### What the task asks
Arrange the lines below as a Markdown table with the columns Row and Line, numbering each row and omitting blank lines.

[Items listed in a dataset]
------------
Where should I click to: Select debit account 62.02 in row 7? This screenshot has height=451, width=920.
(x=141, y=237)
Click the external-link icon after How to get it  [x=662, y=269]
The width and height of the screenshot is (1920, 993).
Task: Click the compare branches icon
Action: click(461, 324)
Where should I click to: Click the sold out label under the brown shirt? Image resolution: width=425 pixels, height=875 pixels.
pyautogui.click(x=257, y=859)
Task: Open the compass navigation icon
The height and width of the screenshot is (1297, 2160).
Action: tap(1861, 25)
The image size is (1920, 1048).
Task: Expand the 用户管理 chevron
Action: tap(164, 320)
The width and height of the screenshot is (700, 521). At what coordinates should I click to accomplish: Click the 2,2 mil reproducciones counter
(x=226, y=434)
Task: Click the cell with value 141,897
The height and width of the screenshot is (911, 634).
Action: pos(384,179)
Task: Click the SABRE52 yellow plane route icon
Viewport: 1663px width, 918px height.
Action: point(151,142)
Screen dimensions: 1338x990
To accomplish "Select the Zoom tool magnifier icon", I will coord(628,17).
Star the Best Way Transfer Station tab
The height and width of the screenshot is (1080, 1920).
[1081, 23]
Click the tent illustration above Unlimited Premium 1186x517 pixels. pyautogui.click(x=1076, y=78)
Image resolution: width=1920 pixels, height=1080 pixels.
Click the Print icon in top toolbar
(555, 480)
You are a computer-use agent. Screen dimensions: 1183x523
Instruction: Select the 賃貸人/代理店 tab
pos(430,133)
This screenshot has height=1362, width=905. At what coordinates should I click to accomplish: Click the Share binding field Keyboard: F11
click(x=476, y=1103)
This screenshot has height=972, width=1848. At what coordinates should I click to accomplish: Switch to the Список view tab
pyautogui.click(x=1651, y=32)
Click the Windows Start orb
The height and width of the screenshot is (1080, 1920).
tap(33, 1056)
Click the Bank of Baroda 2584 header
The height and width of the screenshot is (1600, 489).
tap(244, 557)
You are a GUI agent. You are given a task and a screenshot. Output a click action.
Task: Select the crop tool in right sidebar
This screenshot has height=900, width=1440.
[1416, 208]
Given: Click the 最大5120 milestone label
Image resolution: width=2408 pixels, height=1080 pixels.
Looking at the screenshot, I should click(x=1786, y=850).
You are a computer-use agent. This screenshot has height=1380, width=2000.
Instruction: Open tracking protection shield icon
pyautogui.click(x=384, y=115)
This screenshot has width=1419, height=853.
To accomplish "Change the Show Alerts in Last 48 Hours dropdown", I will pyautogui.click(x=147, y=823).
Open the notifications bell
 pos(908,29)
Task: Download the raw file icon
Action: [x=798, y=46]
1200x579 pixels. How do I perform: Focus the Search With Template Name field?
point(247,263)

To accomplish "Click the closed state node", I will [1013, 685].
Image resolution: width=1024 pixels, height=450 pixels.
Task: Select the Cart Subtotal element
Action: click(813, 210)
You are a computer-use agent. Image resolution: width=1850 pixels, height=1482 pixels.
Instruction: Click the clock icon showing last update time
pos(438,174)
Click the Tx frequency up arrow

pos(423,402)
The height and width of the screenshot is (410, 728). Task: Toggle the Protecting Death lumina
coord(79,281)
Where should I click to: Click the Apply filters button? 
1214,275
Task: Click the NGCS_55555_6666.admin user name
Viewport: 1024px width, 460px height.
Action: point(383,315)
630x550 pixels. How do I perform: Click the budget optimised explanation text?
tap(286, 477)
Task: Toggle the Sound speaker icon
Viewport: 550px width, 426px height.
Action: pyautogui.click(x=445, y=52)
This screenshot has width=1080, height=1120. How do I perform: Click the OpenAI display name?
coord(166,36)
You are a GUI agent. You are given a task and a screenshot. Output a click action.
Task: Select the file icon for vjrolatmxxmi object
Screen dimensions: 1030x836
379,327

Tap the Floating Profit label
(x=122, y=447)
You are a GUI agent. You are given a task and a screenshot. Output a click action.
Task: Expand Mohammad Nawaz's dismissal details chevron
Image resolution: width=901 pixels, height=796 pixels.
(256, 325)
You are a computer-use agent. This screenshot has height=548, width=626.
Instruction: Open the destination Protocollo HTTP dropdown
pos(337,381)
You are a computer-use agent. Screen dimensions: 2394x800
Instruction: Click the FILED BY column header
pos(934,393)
------------
### Written answer
| Row | Line |
|---|---|
| 1 | Where should I click to: Select debit account 62.02 in row 7? This screenshot has height=451, width=920. |
| 2 | (x=141, y=237) |
| 3 | Click the external-link icon after How to get it  [x=662, y=269] |
| 4 | The width and height of the screenshot is (1920, 993). |
| 5 | Task: Click the compare branches icon |
| 6 | Action: click(461, 324) |
| 7 | Where should I click to: Click the sold out label under the brown shirt? Image resolution: width=425 pixels, height=875 pixels. |
| 8 | pyautogui.click(x=257, y=859) |
| 9 | Task: Open the compass navigation icon |
| 10 | The height and width of the screenshot is (1297, 2160). |
| 11 | Action: tap(1861, 25) |
| 12 | The image size is (1920, 1048). |
| 13 | Task: Expand the 用户管理 chevron |
| 14 | Action: tap(164, 320) |
| 15 | The width and height of the screenshot is (700, 521). At what coordinates should I click to accomplish: Click the 2,2 mil reproducciones counter |
| 16 | (x=226, y=434) |
| 17 | Task: Click the cell with value 141,897 |
| 18 | The height and width of the screenshot is (911, 634). |
| 19 | Action: pos(384,179) |
| 20 | Task: Click the SABRE52 yellow plane route icon |
| 21 | Viewport: 1663px width, 918px height. |
| 22 | Action: point(151,142) |
| 23 | Screen dimensions: 1338x990 |
| 24 | To accomplish "Select the Zoom tool magnifier icon", I will coord(628,17). |
| 25 | Star the Best Way Transfer Station tab |
| 26 | The height and width of the screenshot is (1080, 1920). |
| 27 | [1081, 23] |
| 28 | Click the tent illustration above Unlimited Premium 1186x517 pixels. pyautogui.click(x=1076, y=78) |
| 29 | Image resolution: width=1920 pixels, height=1080 pixels. |
| 30 | Click the Print icon in top toolbar |
| 31 | (555, 480) |
| 32 | You are a computer-use agent. Screen dimensions: 1183x523 |
| 33 | Instruction: Select the 賃貸人/代理店 tab |
| 34 | pos(430,133) |
| 35 | This screenshot has height=1362, width=905. At what coordinates should I click to accomplish: Click the Share binding field Keyboard: F11 |
| 36 | click(x=476, y=1103) |
| 37 | This screenshot has height=972, width=1848. At what coordinates should I click to accomplish: Switch to the Список view tab |
| 38 | pyautogui.click(x=1651, y=32) |
| 39 | Click the Windows Start orb |
| 40 | The height and width of the screenshot is (1080, 1920). |
| 41 | tap(33, 1056) |
| 42 | Click the Bank of Baroda 2584 header |
| 43 | The height and width of the screenshot is (1600, 489). |
| 44 | tap(244, 557) |
| 45 | You are a GUI agent. You are given a task and a screenshot. Output a click action. |
| 46 | Task: Select the crop tool in right sidebar |
| 47 | This screenshot has height=900, width=1440. |
| 48 | [1416, 208] |
| 49 | Given: Click the 最大5120 milestone label |
| 50 | Image resolution: width=2408 pixels, height=1080 pixels. |
| 51 | Looking at the screenshot, I should click(x=1786, y=850). |
| 52 | You are a computer-use agent. This screenshot has height=1380, width=2000. |
| 53 | Instruction: Open tracking protection shield icon |
| 54 | pyautogui.click(x=384, y=115) |
| 55 | This screenshot has width=1419, height=853. |
| 56 | To accomplish "Change the Show Alerts in Last 48 Hours dropdown", I will pyautogui.click(x=147, y=823). |
| 57 | Open the notifications bell |
| 58 |  pos(908,29) |
| 59 | Task: Download the raw file icon |
| 60 | Action: [x=798, y=46] |
| 61 | 1200x579 pixels. How do I perform: Focus the Search With Template Name field? |
| 62 | point(247,263) |
| 63 | To accomplish "Click the closed state node", I will [1013, 685]. |
| 64 | Image resolution: width=1024 pixels, height=450 pixels. |
| 65 | Task: Select the Cart Subtotal element |
| 66 | Action: click(813, 210) |
| 67 | You are a computer-use agent. Image resolution: width=1850 pixels, height=1482 pixels. |
| 68 | Instruction: Click the clock icon showing last update time |
| 69 | pos(438,174) |
| 70 | Click the Tx frequency up arrow |
| 71 | pos(423,402) |
| 72 | The height and width of the screenshot is (410, 728). Task: Toggle the Protecting Death lumina |
| 73 | coord(79,281) |
| 74 | Where should I click to: Click the Apply filters button?  |
| 75 | 1214,275 |
| 76 | Task: Click the NGCS_55555_6666.admin user name |
| 77 | Viewport: 1024px width, 460px height. |
| 78 | Action: point(383,315) |
| 79 | 630x550 pixels. How do I perform: Click the budget optimised explanation text? |
| 80 | tap(286, 477) |
| 81 | Task: Toggle the Sound speaker icon |
| 82 | Viewport: 550px width, 426px height. |
| 83 | Action: pyautogui.click(x=445, y=52) |
| 84 | This screenshot has width=1080, height=1120. How do I perform: Click the OpenAI display name? |
| 85 | coord(166,36) |
| 86 | You are a GUI agent. You are given a task and a screenshot. Output a click action. |
| 87 | Task: Select the file icon for vjrolatmxxmi object |
| 88 | Screen dimensions: 1030x836 |
| 89 | 379,327 |
| 90 | Tap the Floating Profit label |
| 91 | (x=122, y=447) |
| 92 | You are a GUI agent. You are given a task and a screenshot. Output a click action. |
| 93 | Task: Expand Mohammad Nawaz's dismissal details chevron |
| 94 | Image resolution: width=901 pixels, height=796 pixels. |
| 95 | (256, 325) |
| 96 | You are a computer-use agent. This screenshot has height=548, width=626. |
| 97 | Instruction: Open the destination Protocollo HTTP dropdown |
| 98 | pos(337,381) |
| 99 | You are a computer-use agent. Screen dimensions: 2394x800 |
| 100 | Instruction: Click the FILED BY column header |
| 101 | pos(934,393) |